**Exercise aim:**
Of the lines in the data below, write out exactly those from the one holding "[Follow on YouTube] (116, 1970)" through the one holding "Terms & Conditions (50, 2119)", both included.

Excerpted data Block Start

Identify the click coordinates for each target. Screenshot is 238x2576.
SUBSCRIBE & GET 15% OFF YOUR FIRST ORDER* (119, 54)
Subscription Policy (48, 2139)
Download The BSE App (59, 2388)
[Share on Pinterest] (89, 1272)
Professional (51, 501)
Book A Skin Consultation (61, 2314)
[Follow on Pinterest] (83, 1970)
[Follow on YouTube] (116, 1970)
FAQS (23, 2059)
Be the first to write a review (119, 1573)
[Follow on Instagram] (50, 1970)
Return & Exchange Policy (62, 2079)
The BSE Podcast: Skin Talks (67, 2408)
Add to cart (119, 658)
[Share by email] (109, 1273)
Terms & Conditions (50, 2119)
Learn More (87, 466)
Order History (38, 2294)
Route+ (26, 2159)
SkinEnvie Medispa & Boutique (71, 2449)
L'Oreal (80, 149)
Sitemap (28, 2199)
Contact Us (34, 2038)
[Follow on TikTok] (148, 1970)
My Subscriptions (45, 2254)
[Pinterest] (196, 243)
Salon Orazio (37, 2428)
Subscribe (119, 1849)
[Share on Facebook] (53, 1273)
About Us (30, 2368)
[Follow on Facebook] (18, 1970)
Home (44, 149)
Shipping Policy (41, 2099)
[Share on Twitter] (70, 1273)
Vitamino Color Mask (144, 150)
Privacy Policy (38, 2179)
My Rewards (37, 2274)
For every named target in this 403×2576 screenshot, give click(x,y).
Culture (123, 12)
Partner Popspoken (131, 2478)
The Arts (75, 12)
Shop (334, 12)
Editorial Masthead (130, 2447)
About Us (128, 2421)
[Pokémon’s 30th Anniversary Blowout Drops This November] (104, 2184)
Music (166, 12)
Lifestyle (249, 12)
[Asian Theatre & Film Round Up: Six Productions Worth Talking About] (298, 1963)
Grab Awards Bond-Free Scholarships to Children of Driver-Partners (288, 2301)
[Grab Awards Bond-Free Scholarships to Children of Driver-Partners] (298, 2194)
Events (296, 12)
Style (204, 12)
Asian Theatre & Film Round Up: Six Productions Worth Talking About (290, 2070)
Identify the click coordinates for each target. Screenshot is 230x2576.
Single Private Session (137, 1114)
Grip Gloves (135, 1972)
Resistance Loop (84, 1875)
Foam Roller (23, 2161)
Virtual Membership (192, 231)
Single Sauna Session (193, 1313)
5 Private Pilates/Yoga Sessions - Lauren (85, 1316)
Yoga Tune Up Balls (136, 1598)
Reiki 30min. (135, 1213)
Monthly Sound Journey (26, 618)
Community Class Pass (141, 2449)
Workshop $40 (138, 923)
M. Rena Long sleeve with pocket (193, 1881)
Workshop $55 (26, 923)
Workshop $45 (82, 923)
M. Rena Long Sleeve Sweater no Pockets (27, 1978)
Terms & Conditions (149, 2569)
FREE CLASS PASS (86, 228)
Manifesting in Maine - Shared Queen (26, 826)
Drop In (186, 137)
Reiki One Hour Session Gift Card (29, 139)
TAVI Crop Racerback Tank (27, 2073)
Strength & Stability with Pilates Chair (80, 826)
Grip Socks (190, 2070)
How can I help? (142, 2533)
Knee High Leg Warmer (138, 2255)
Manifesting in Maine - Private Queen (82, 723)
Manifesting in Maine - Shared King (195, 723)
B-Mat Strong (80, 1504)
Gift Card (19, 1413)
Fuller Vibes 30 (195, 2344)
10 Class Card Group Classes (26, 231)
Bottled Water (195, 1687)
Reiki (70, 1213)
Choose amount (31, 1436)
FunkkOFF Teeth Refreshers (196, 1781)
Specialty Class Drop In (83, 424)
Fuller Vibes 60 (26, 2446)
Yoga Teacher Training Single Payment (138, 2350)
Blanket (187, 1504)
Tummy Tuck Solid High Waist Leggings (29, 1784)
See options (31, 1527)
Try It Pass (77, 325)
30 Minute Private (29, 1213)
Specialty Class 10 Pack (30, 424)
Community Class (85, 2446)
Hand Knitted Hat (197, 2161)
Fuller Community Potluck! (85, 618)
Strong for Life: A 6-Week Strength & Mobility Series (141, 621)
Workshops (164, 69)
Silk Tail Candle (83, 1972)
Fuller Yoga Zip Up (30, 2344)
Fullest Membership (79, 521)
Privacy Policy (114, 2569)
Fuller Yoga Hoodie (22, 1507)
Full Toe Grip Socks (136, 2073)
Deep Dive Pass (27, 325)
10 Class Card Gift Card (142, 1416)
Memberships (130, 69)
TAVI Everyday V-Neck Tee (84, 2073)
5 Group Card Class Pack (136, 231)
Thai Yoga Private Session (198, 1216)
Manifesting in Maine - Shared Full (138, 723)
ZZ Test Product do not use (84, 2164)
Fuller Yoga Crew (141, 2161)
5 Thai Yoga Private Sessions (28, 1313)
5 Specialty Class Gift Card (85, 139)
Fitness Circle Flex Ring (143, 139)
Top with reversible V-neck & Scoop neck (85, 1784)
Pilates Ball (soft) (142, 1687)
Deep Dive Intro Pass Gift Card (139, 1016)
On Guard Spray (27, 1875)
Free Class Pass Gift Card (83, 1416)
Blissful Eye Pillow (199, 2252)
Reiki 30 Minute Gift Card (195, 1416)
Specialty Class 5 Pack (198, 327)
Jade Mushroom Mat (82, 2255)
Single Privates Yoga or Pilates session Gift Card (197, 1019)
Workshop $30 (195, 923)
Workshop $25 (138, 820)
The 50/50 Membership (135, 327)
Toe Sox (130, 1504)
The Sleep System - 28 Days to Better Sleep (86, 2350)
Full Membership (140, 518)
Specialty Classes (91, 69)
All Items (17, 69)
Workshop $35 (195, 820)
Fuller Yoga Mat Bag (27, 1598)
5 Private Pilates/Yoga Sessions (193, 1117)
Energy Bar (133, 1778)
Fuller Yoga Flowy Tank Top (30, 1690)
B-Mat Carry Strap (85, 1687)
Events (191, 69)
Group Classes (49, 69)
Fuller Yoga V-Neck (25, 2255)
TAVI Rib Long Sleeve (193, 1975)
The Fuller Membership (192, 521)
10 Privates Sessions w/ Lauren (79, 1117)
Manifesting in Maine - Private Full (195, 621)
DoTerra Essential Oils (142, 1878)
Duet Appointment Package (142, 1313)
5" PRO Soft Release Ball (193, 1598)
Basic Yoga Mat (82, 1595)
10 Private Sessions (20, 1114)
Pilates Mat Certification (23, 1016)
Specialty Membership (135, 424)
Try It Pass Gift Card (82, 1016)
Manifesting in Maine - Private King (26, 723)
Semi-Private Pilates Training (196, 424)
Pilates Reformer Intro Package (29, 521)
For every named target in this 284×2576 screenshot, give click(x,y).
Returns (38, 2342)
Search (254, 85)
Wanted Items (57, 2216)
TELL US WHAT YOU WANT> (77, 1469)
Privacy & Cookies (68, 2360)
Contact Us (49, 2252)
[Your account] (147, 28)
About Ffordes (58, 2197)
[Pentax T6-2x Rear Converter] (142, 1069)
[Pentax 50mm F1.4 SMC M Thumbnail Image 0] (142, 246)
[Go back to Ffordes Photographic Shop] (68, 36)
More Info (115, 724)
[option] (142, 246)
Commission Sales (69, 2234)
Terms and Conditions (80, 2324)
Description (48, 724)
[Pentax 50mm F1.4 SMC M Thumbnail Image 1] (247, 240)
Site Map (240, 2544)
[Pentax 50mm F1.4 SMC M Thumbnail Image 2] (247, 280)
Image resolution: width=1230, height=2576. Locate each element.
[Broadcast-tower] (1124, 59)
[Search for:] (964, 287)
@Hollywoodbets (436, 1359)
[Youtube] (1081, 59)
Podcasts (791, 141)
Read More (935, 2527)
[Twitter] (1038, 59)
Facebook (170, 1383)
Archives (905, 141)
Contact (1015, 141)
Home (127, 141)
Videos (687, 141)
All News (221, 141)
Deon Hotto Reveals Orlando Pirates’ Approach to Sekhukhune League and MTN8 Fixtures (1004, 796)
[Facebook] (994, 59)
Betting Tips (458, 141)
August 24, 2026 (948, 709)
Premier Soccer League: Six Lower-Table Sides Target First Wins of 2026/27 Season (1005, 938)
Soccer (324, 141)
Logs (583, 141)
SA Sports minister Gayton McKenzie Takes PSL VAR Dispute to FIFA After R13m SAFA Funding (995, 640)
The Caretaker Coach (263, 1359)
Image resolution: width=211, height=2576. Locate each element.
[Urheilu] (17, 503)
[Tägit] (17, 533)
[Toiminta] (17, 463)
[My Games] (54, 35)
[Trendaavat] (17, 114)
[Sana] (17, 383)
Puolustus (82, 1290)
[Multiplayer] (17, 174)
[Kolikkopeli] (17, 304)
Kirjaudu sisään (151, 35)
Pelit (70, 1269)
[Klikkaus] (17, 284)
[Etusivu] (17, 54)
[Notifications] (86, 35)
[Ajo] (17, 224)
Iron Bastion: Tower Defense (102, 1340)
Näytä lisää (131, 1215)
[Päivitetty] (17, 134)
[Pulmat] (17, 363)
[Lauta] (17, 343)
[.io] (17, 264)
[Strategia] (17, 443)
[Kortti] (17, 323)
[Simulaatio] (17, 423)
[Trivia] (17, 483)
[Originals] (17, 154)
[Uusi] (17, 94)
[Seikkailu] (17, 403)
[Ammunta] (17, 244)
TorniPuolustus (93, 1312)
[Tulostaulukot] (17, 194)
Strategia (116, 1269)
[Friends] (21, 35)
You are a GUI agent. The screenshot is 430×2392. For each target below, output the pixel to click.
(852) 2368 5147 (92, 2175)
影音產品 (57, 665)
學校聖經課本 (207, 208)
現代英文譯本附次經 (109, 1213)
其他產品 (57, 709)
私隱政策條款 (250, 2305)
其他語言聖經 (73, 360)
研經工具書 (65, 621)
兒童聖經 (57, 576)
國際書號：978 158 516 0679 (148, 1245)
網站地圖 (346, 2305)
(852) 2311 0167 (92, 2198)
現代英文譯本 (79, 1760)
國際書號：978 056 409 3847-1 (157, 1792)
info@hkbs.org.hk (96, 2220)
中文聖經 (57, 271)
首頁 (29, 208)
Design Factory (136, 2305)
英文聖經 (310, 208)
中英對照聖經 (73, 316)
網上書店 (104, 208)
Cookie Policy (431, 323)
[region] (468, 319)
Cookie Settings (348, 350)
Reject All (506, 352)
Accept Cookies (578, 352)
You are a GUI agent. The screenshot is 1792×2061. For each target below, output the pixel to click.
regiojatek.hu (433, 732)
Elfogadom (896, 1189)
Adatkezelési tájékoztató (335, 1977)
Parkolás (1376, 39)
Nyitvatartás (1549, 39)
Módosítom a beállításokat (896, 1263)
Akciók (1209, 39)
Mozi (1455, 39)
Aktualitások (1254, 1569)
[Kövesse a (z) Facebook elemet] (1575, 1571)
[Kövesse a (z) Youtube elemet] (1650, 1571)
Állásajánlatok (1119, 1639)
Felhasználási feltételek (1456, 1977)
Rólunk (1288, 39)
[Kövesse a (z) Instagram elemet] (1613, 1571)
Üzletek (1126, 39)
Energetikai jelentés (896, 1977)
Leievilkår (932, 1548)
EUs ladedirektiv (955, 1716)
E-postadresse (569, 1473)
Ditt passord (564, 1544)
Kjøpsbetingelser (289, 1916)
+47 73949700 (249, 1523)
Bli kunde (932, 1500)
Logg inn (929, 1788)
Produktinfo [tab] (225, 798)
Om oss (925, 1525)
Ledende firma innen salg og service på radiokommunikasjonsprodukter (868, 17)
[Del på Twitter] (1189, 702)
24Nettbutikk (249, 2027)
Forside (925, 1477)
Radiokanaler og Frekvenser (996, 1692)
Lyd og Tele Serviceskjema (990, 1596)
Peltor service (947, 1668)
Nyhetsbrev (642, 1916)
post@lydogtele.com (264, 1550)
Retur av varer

Excerpted data Block End

**Exercise solution:**
[Follow on YouTube] (116, 1970)
FAQS (23, 2059)
Be the first to write a review (119, 1573)
[Follow on Instagram] (50, 1970)
Return & Exchange Policy (62, 2079)
The BSE Podcast: Skin Talks (67, 2408)
Add to cart (119, 658)
[Share by email] (109, 1273)
Terms & Conditions (50, 2119)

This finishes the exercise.